Corbyn will assert that Britain requires economic stimulus and increased spending on education and social services, in order to create a more equal society.

No one knows how this message will be received by June 8. Elections can be tricky and unpredictable.

Corbyn will stress that a Theresa May Conservative Party Government Landslide will reinforce the economics of austerity that has greatly divided Britain.

He will press the narrative that there are two Britain’s in existence: that Britain is increasingly a them and us society.
There is the Britain of the over 60s. These are voters that are more conservative than the under 40s. The under 40s have suffered from the austerity of the post 2007 Great recession. Older voters today tend to be right wing, affluent, and therefore Conservative voters.

Younger voters, the under 30s, have suffered most from austerity. The young have been locked out of Britain’s housing market.

They have to borrow to go to university, when once upon a time university education in Britain was free for Britons.

The young are less likely to vote. The young suffer most from a new insecure and temporary work environment.

This volatile way of life for Britain’s young, is the result of them being essentially locked out of the political and economic process.

This political alienation is further the result of the unstable and nomadic lifestyle that many young persons in Britain have had to adopt post the 2007 recession.

It is a consequence of their not enjoying the generous housing and social benefits their grandparents once enjoyed as Citizens and Subjects of Great Britain.

For the Virgin Islands, Brexit 2 is a good thing. The eventual departure of Britain from Europe should enhance the offshore trading and financial credentials, of Britain’s overseas territories.

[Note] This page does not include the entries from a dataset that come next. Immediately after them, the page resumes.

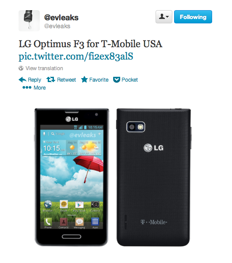
Task: Select View translation
Action: pos(44,68)
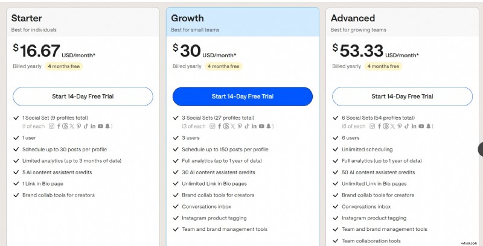Image resolution: width=483 pixels, height=246 pixels.
Task: Click YouTube icon in Starter plan
Action: 100,126
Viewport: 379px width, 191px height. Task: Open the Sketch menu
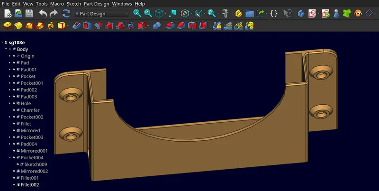click(73, 4)
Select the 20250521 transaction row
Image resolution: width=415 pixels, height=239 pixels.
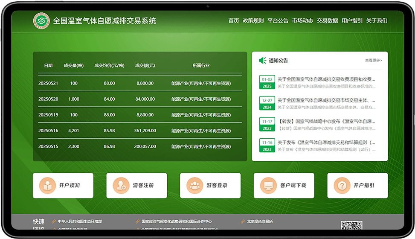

There will be a new commercial opportunism, and financial mercantilism, that favors offshore financial centers. There will be better collaboration between the City of London and Britain’s Offshore Finance Jurisdictions.

Offshore Finance Centers will become key satellites of the City, in a UK that seeks business opportunities worldwide.

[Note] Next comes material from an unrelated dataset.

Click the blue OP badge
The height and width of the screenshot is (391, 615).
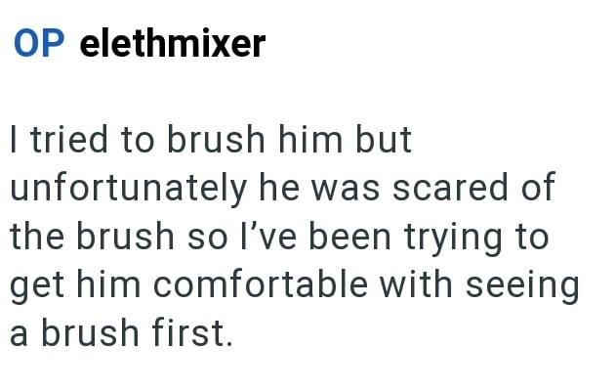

Add to the preceding, a new U S President who is opaque and business minded, and focused on North Korea, Syria, and in taming the Russian Bear.

Unlike Barack Obama, Trump, a swashbuckling billionaire and hotel mogul, has zero interest in harassing offshore finance centers. Trump has even refused to declare his taxes.

In a dangerous and volatile world, the grass has seldom been greener for offshore finance havens.